GOALS:
1) From the Elasticsearch indexing thread below, list every property assigned a value inside the new Document() initializer.
2) Duplicate the stretch of the Elasticsearch indexing thread from "Is this id the" through "above code snippet.".

DOCUMENT PASSAGE:
While Indexing: (where counter =1 on start)

 foreach (string file in filesList)
                {
                    Attachment attach = new Attachment
                    {
                        Name = Path.GetFileNameWithoutExtension(file),
                        Content = Convert.ToBase64String(File.ReadAllBytes(file)),
                        ContentType = Path.GetExtension(file)
                    };

                    var doc = new Document()
                    {
                        Id = counter,
                        Title = Path.GetFileNameWithoutExtension(file),
                        FilePath = Path.GetFullPath(file), //added to get the path of the file
                        File = attach
                    };

                    list.Add(doc);

                    counter++;
                }
 var response = client.IndexMany(list, "indexname");

I don't know what all that code is doing when calling Elasticsearch.

Is this id the same as _id we have in Elasticsearch as a metadata field?

Once i made a search , this is what I see as a result in sense plugin. I made _id same as the document id I'm entering in the above code snippet.

Could you reproduce this?

Create a doc with id and the other one without id
Without any attachment just one field.

And report here?

I'm surprised that automatic id are taking so much space/time.

I tried it. As there are no attachments the docs got indexed in the same time.
And the size differs only by 6kb (custom id-36kb where as autogen id 30kb for a total of 50docs with fields like title and filePath)

Can you reproduce it with a shell script?

I dont know how to do it using shell script. In the above code snippets i just commented unnecessary fields and then indexed the documents and this is what I observed.

I tried to index docs using sense plugin.

with user defined id of 1

PUT abc/docs/1
{
   "title":"trial1"
}

Without user defined id

PUT abc/docs/
{
   "title":"trial1"
}

Then it threw this error:
No handler found for uri [/abc/docs/] and method [PUT]

For the later you have to use POST verb.

ok David. Ran it with POST.

Sorry if I was unclear but this is not what I was expecting from you.

You told that you have a problem when you index data containing attachments.

SUPPLIED INFORMATION:

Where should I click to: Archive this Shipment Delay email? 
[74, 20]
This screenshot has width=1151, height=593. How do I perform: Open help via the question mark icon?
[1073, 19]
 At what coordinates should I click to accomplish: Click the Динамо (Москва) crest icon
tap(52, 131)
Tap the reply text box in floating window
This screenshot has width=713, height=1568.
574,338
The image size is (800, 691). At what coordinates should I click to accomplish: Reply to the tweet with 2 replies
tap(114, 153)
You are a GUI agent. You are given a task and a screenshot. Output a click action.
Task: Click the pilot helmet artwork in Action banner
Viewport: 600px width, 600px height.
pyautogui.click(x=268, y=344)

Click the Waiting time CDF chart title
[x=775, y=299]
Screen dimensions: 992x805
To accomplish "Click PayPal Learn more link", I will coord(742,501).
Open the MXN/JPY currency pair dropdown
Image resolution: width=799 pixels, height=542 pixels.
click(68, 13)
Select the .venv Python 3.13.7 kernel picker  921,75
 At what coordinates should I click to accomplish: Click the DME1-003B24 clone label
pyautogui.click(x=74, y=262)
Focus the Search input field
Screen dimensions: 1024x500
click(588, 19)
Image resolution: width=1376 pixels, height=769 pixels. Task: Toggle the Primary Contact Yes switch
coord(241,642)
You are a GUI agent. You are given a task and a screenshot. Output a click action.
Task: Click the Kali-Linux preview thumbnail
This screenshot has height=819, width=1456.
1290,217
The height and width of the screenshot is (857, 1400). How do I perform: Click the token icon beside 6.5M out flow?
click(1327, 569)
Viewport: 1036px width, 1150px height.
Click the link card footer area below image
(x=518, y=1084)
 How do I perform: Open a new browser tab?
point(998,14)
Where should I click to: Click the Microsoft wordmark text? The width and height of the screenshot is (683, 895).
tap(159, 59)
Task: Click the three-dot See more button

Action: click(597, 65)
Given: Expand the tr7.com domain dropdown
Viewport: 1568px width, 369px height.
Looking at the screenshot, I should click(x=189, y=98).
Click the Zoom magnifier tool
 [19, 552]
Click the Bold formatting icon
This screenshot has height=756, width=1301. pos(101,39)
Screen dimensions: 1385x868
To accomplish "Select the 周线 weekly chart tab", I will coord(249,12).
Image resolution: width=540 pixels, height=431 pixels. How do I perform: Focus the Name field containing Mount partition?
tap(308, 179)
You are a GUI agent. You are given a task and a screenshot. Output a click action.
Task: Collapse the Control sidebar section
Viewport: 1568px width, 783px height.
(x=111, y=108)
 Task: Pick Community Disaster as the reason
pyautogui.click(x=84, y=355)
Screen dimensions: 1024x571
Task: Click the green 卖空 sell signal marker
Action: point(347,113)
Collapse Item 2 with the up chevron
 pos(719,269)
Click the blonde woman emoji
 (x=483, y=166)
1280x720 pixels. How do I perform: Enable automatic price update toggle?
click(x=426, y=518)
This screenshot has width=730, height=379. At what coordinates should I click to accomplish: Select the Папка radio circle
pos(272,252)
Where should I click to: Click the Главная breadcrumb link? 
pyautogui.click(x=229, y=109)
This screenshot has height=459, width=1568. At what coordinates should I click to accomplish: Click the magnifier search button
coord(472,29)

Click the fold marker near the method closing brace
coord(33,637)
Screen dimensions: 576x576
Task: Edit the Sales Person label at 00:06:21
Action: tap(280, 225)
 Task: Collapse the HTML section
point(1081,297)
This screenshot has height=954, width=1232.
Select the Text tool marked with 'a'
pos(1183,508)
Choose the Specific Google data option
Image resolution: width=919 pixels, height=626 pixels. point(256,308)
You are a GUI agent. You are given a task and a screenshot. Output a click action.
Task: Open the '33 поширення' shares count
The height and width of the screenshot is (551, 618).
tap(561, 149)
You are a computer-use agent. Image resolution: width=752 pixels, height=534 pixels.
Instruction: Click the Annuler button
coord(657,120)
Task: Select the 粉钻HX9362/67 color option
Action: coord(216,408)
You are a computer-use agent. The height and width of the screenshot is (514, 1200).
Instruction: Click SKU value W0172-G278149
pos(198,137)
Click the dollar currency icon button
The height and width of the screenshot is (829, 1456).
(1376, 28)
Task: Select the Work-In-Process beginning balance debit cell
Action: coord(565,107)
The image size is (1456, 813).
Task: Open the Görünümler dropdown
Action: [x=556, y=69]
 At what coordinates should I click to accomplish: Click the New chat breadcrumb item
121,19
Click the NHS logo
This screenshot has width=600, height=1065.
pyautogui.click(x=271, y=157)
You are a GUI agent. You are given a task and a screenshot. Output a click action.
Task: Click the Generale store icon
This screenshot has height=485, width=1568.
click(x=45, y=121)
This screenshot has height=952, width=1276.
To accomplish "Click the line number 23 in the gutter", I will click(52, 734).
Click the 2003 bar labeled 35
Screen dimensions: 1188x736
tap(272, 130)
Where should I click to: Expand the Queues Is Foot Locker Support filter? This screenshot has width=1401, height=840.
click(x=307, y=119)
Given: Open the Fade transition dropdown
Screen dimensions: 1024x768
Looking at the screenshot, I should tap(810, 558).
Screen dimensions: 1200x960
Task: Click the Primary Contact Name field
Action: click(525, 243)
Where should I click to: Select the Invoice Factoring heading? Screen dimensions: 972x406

EXPECTED RESULTS:
1) Id, Title, FilePath, File

2)
Is this id the same as _id we have in Elasticsearch as a metadata field?

Once i made a search , this is what I see as a result in sense plugin. I made _id same as the document id I'm entering in the above code snippet.